▶ Exercise prompt
Convert every line of the rows below into a JSON list of strings, one string per line, skipping blank lines.

========================================================================

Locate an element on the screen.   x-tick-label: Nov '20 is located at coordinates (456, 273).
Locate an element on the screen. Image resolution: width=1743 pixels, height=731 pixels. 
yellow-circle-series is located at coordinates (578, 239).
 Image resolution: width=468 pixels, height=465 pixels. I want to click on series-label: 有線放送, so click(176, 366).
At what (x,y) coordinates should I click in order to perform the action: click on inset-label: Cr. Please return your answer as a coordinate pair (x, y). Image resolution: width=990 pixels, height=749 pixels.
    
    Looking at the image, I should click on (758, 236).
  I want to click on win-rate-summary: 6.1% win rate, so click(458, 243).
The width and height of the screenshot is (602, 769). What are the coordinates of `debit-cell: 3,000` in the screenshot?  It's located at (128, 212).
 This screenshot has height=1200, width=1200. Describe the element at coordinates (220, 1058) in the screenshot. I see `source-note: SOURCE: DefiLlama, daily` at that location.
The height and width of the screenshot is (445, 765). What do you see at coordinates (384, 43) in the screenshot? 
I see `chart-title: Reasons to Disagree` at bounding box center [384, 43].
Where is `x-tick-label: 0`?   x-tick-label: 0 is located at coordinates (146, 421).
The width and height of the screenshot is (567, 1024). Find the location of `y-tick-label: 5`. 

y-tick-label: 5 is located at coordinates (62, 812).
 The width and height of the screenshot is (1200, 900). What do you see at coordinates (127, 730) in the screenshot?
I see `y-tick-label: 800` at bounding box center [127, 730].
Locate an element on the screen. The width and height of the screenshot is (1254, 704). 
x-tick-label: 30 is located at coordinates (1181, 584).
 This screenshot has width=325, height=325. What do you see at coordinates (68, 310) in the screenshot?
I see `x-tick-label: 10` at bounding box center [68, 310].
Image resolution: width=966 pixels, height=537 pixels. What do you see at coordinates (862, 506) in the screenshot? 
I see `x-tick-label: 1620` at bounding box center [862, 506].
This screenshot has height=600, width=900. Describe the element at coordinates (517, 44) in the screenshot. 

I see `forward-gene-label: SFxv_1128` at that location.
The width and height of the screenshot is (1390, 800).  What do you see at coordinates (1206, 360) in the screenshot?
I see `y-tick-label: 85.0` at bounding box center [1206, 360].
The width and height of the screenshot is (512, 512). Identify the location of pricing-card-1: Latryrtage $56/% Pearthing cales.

========================================================================

▶ Problem solution
[
  "Locate an element on the screen.   x-tick-label: Nov '20 is located at coordinates (456, 273).",
  "Locate an element on the screen. Image resolution: width=1743 pixels, height=731 pixels. ",
  "yellow-circle-series is located at coordinates (578, 239).",
  " Image resolution: width=468 pixels, height=465 pixels. I want to click on series-label: 有線放送, so click(176, 366).",
  "At what (x,y) coordinates should I click in order to perform the action: click on inset-label: Cr. Please return your answer as a coordinate pair (x, y). Image resolution: width=990 pixels, height=749 pixels.",
  "    Looking at the image, I should click on (758, 236).",
  "  I want to click on win-rate-summary: 6.1% win rate, so click(458, 243).",
  "The width and height of the screenshot is (602, 769). What are the coordinates of `debit-cell: 3,000` in the screenshot?  It's located at (128, 212).",
  " This screenshot has height=1200, width=1200. Describe the element at coordinates (220, 1058) in the screenshot. I see `source-note: SOURCE: DefiLlama, daily` at that location.",
  "The height and width of the screenshot is (445, 765). What do you see at coordinates (384, 43) in the screenshot? ",
  "I see `chart-title: Reasons to Disagree` at bounding box center [384, 43].",
  "Where is `x-tick-label: 0`?   x-tick-label: 0 is located at coordinates (146, 421).",
  "The width and height of the screenshot is (567, 1024). Find the location of `y-tick-label: 5`. ",
  "y-tick-label: 5 is located at coordinates (62, 812).",
  " The width and height of the screenshot is (1200, 900). What do you see at coordinates (127, 730) in the screenshot?",
  "I see `y-tick-label: 800` at bounding box center [127, 730].",
  "Locate an element on the screen. The width and height of the screenshot is (1254, 704). ",
  "x-tick-label: 30 is located at coordinates (1181, 584).",
  " This screenshot has width=325, height=325. What do you see at coordinates (68, 310) in the screenshot?",
  "I see `x-tick-label: 10` at bounding box center [68, 310].",
  "Image resolution: width=966 pixels, height=537 pixels. What do you see at coordinates (862, 506) in the screenshot? ",
  "I see `x-tick-label: 1620` at bounding box center [862, 506].",
  "This screenshot has height=600, width=900. Describe the element at coordinates (517, 44) in the screenshot. ",
  "I see `forward-gene-label: SFxv_1128` at that location.",
  "The width and height of the screenshot is (1390, 800).  What do you see at coordinates (1206, 360) in the screenshot?",
  "I see `y-tick-label: 85.0` at bounding box center [1206, 360].",
  "The width and height of the screenshot is (512, 512). Identify the location of pricing-card-1: Latryrtage $56/% Pearthing cales."
]